Problem statement
Your copy should hold only the lines from the one with "Screen dimensions: 488x351" to the one with "This screenshot has height=329, width=547.", both included, each exactly as it stands below, with no pictures.

# # # # # # #

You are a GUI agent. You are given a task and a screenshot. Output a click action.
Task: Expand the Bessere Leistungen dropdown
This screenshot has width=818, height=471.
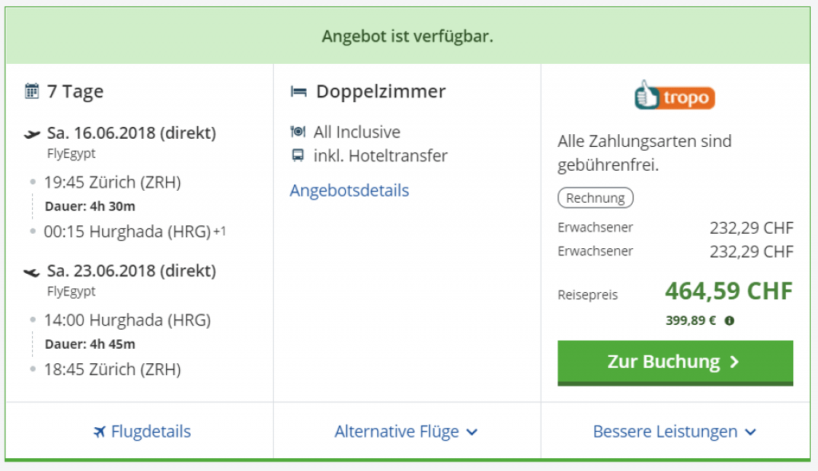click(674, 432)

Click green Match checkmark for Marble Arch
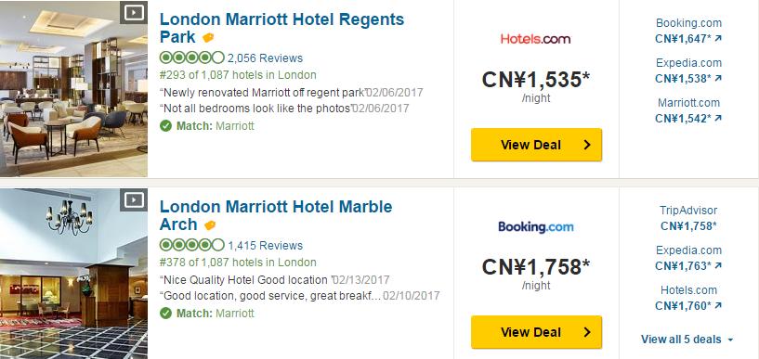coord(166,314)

# # # # # # #

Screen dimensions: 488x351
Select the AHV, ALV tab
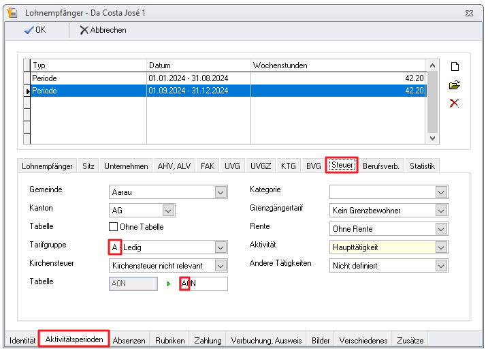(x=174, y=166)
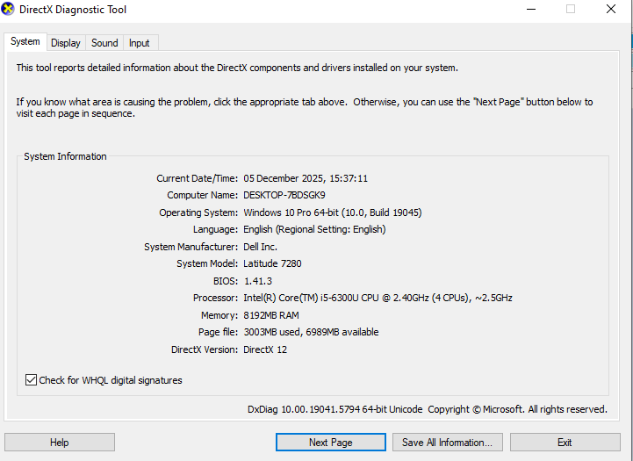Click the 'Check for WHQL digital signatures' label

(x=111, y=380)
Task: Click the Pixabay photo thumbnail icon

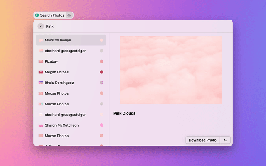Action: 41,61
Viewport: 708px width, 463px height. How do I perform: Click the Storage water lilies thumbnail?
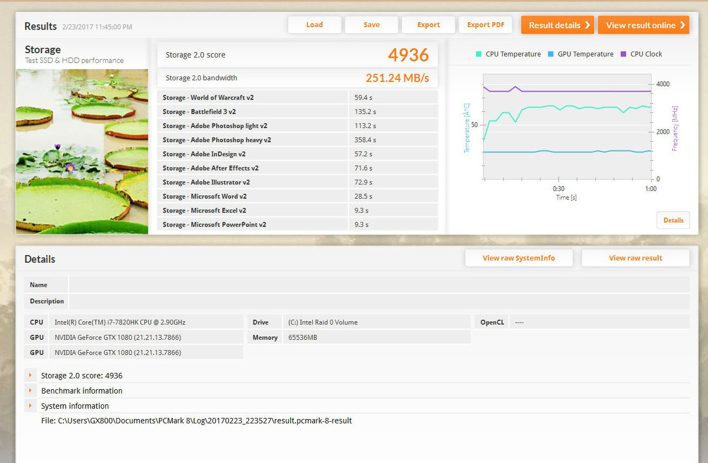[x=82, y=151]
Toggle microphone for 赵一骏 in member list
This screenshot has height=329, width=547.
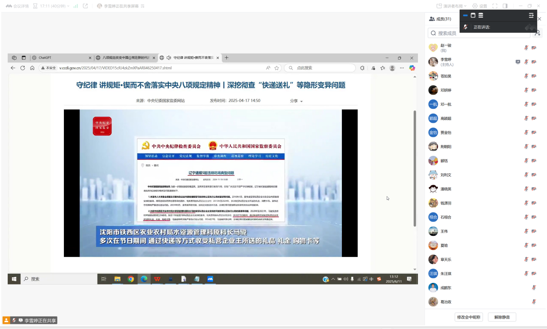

# # # # # # #

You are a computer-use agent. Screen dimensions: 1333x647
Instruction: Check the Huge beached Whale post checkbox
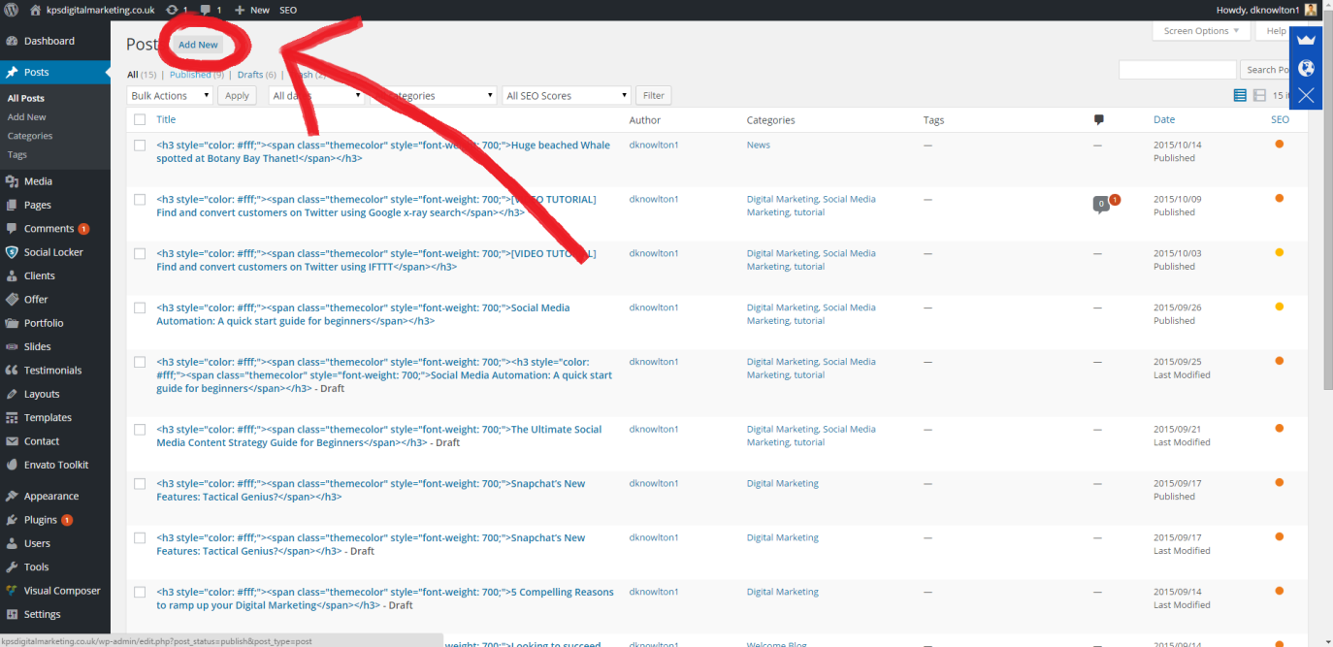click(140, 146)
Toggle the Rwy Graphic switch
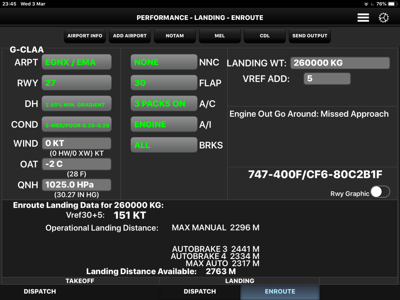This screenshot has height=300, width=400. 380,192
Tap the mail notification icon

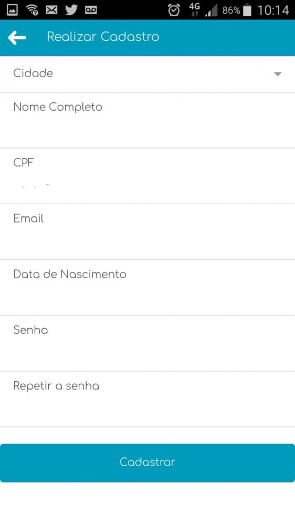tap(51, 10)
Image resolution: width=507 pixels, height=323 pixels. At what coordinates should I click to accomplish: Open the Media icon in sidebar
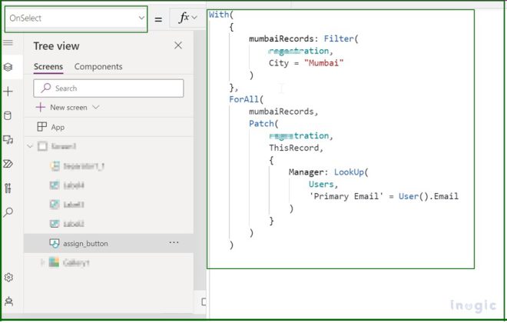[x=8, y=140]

# # # # # # #

Expected answer
Screen dimensions: 488x351
Select the AHV, ALV tab
(x=174, y=166)
Click the 'Check for WHQL digital signatures' label

(x=111, y=380)
Task: Click the Pixabay photo thumbnail icon

Action: 41,61
Viewport: 708px width, 463px height. How do I perform: Click the Storage water lilies thumbnail?
[x=82, y=151]
Toggle microphone for 赵一骏 in member list
This screenshot has height=329, width=547.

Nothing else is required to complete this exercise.